[Records supplied]

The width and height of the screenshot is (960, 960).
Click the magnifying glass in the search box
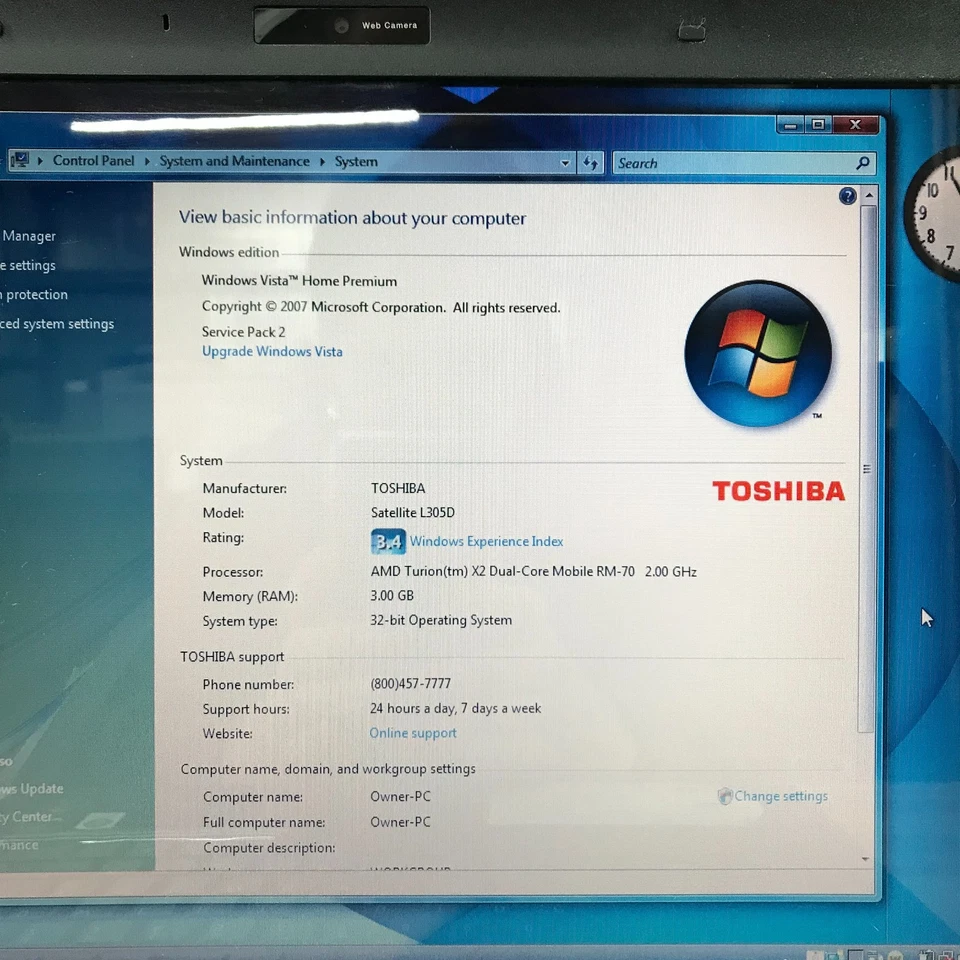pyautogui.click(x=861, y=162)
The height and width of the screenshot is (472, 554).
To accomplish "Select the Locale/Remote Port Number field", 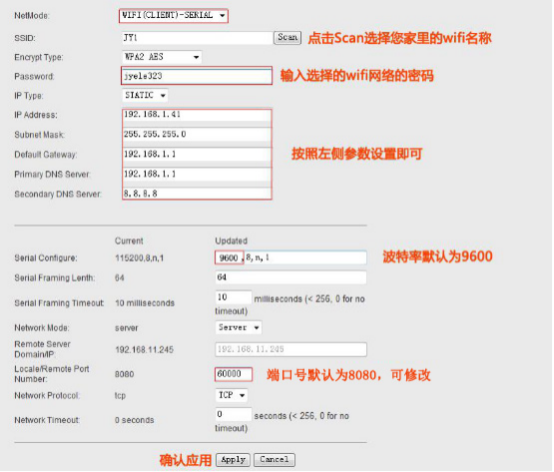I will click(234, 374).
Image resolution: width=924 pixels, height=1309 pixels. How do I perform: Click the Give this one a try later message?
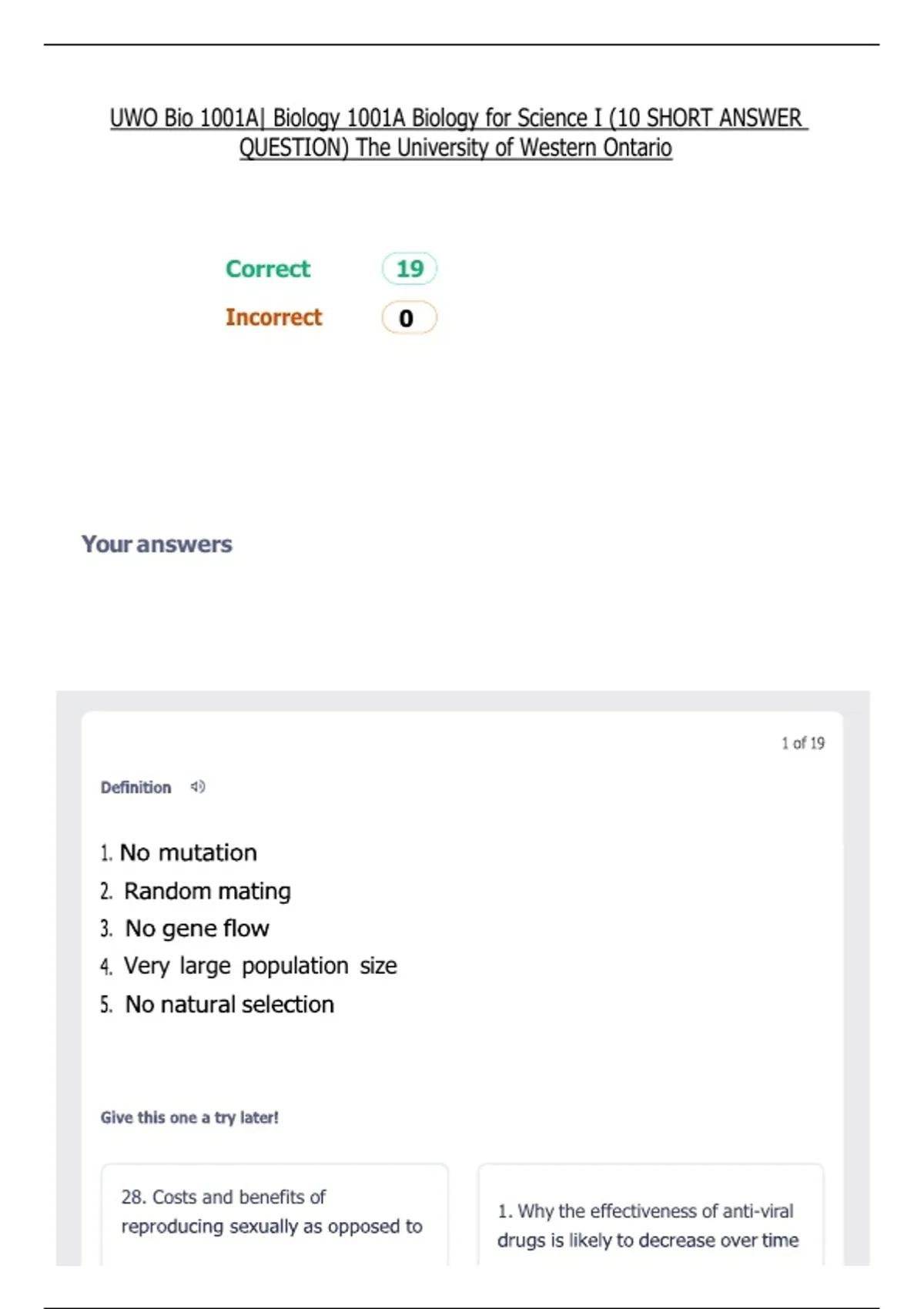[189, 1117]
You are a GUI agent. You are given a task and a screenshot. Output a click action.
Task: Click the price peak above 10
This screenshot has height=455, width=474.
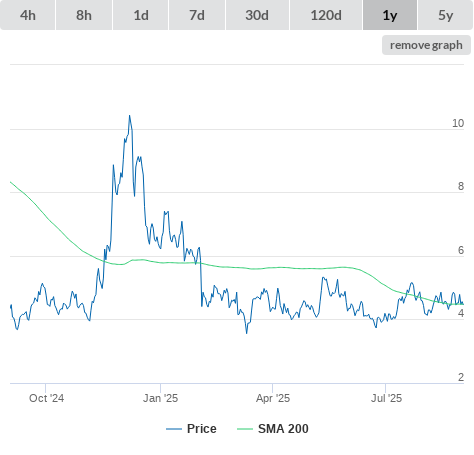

[/Records supplied]

What to work on:
Each line from the one containing "Task: Click the price peak above 10" through the last line above should be retyped exactly, and no other line. Any picture is to be left out.

Written response:
Task: Click the price peak above 10
This screenshot has height=455, width=474.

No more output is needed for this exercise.